-- The problem --
Rewrite the lines from the one containing "The width and" through the last line, swapping "screenshot" for "image" and keeping everything else the same. Leave out the pictures.

-- Task input --
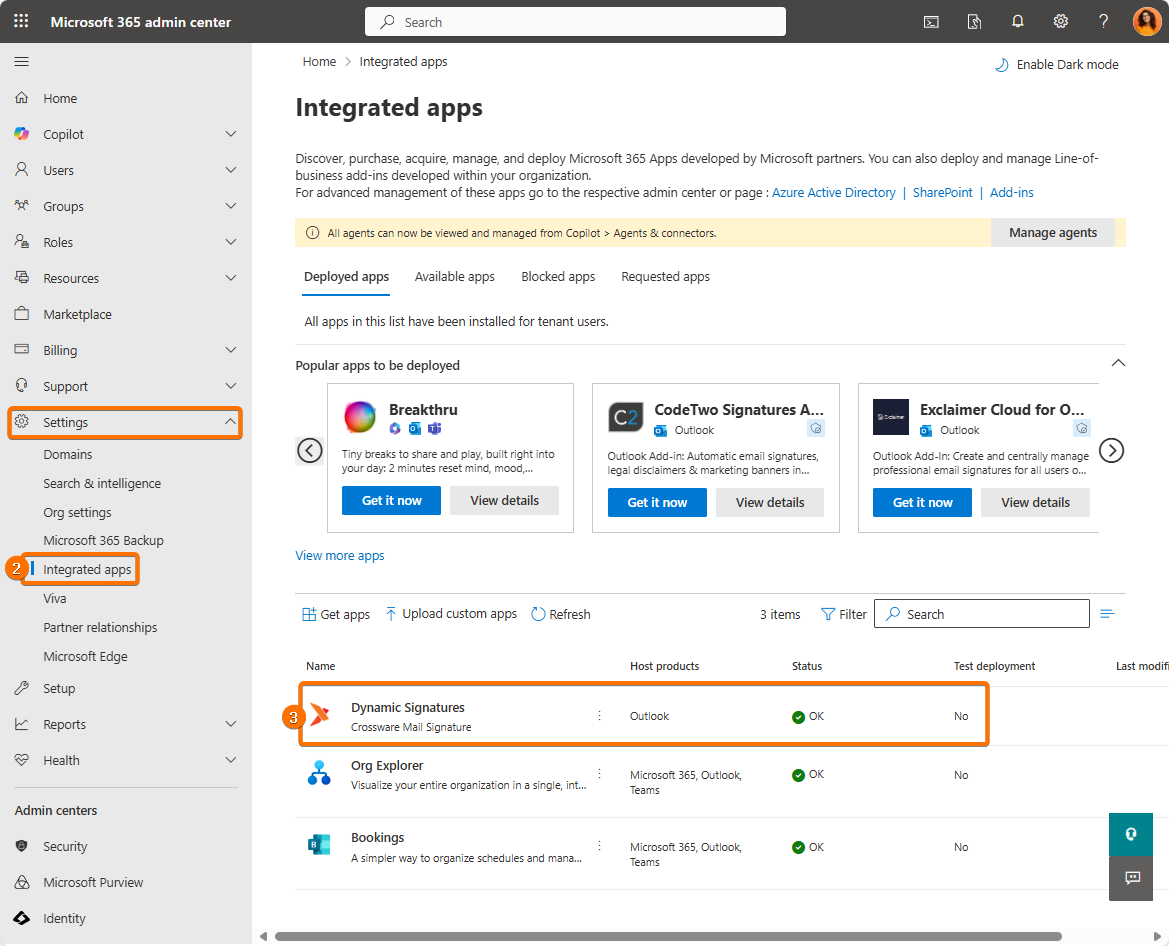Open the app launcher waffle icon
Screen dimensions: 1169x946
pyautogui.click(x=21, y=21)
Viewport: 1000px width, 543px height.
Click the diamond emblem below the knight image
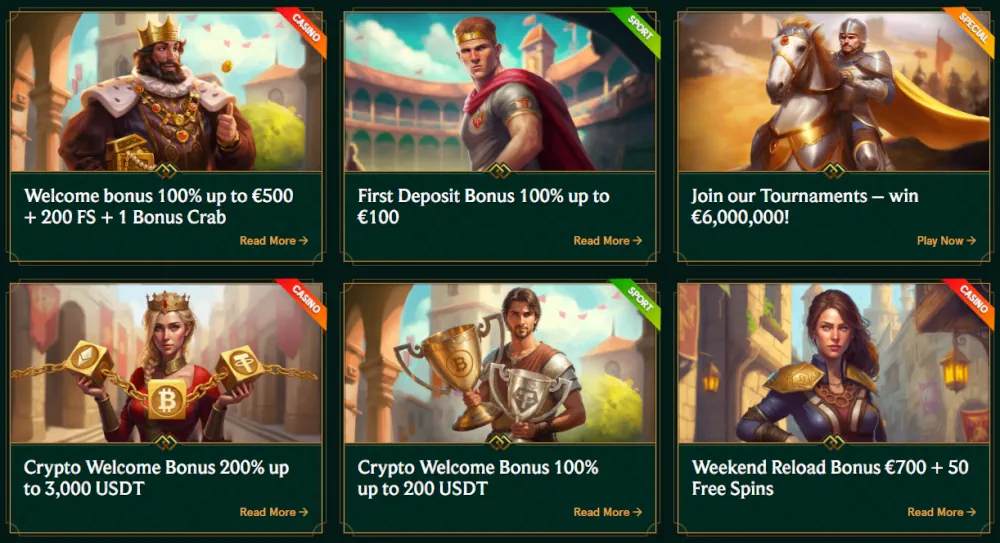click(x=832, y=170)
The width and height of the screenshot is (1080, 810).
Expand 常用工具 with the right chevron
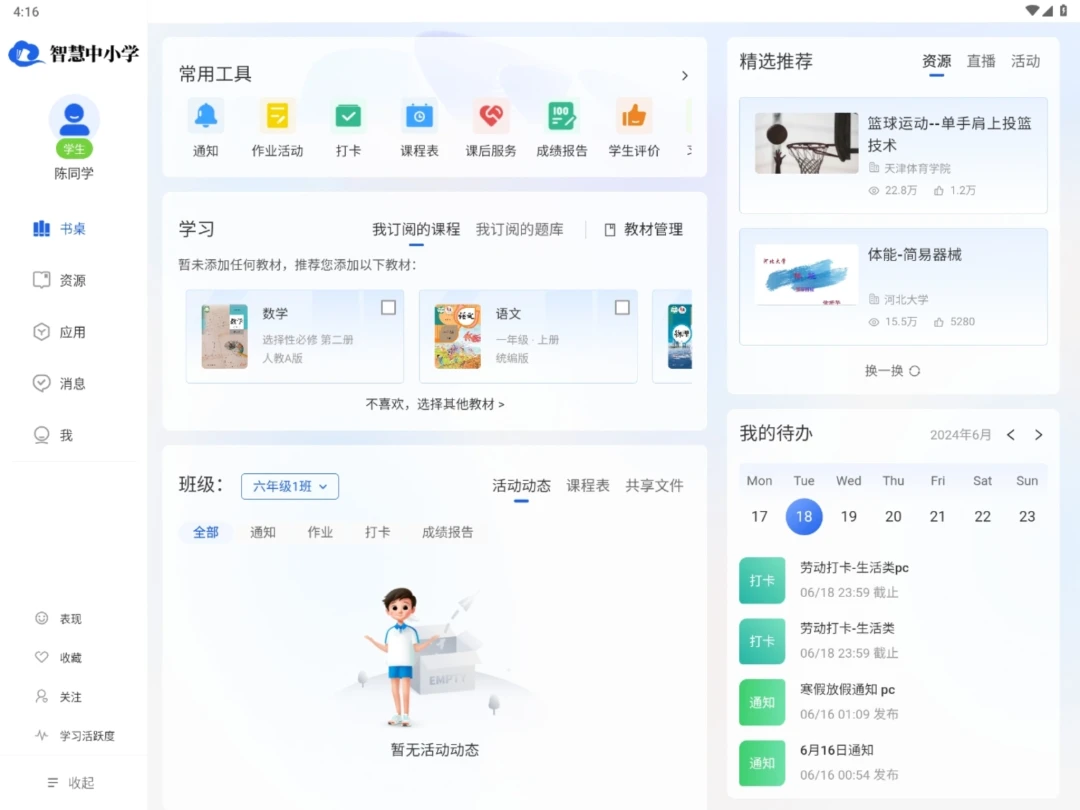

-- The reply --
The width and height of the image is (1080, 810).
Expand 常用工具 with the right chevron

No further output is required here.